• Document extract

= = = = =

Can the New VA Secretary Really Turn Around the VA?

 /  Dec. 6, 2014, 5 p.m.


McDonald and Reid

Amid public scandal and condemnation, the Department of Veterans Affairs (VA) is restructuring. Robert McDonald, the newly confirmed secretary and former CEO of Procter & Gamble, is leading the charge for change at a time when the VA has never been under more scrutiny.

McDonald’s appointment, which passed in the Senate with a resounding 97–0 vote, came in the aftermath of the most recent VA scandal. Over the summer, news broke that dozens of patients across the United States were dying from lack of care, and that the VA was falsifying records to cover up long wait lines.To right the wrongs, McDonald recently announced that thirty-five employees had been fired and floated the possibility that another thousand VA workers could lose their jobs. Additionally, four top administrators currently running hospitals around the country will be asked to leave. McDonald is stymied in his efforts to remove and replace his officials because all of the “firings” have to be approved by the Senate and House committees on veterans affairs.

= = = = =

• Recorded information
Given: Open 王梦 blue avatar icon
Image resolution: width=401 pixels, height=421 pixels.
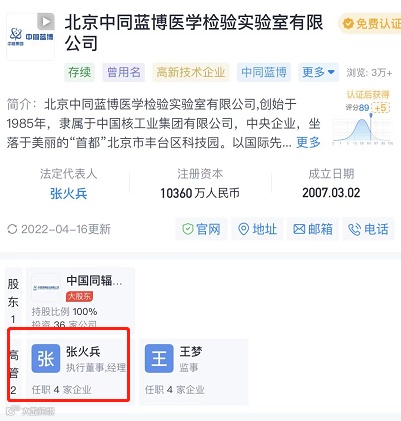Looking at the screenshot, I should (x=159, y=359).
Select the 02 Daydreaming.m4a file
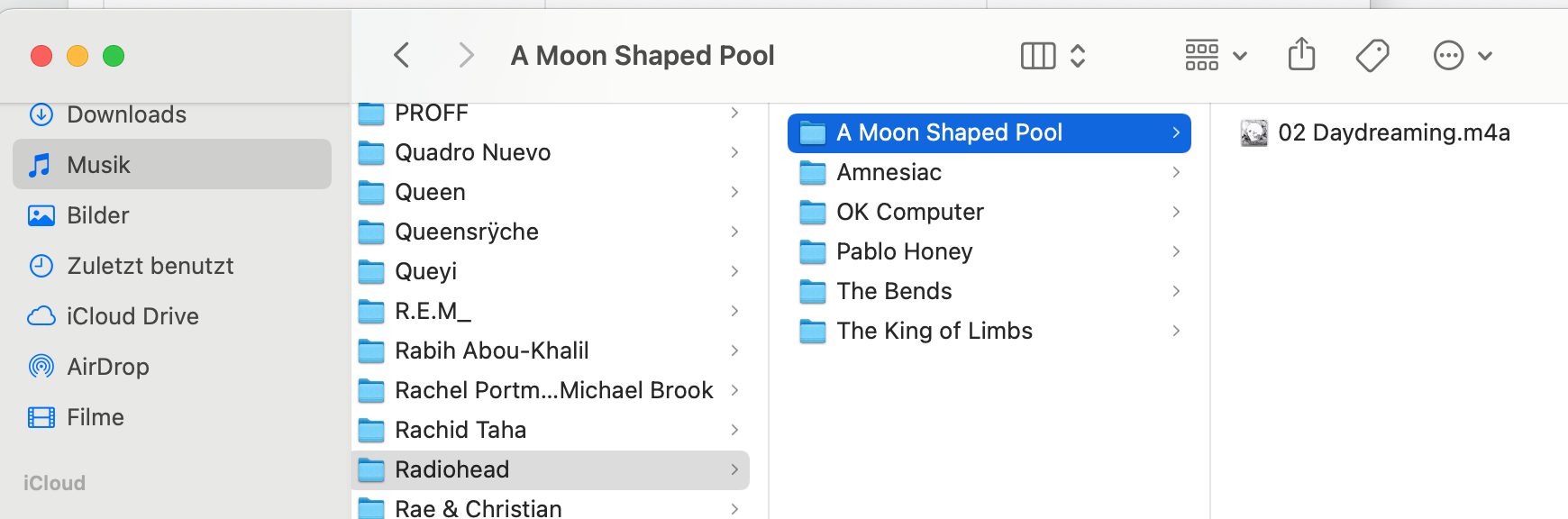The image size is (1568, 519). point(1393,132)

= = = = =

• Exercise set
1. Retype the passage of the VA article above that opens with the words containing "McDonald’s appointment, which" and closes with "on veterans affairs.".
2. Answer these questions using the VA article above.
(a) Before becoming VA secretary, which company had Robert McDonald led as CEO?
(b) What was the Senate vote on his appointment?
(c) How many employees did McDonald announce had been fired?

• Results in order
1.
McDonald’s appointment, which passed in the Senate with a resounding 97–0 vote, came in the aftermath of the most recent VA scandal. Over the summer, news broke that dozens of patients across the United States were dying from lack of care, and that the VA was falsifying records to cover up long wait lines.To right the wrongs, McDonald recently announced that thirty-five employees had been fired and floated the possibility that another thousand VA workers could lose their jobs. Additionally, four top administrators currently running hospitals around the country will be asked to leave. McDonald is stymied in his efforts to remove and replace his officials because all of the “firings” have to be approved by the Senate and House committees on veterans affairs.

2.
(a) Procter & Gamble
(b) 97–0
(c) Thirty-five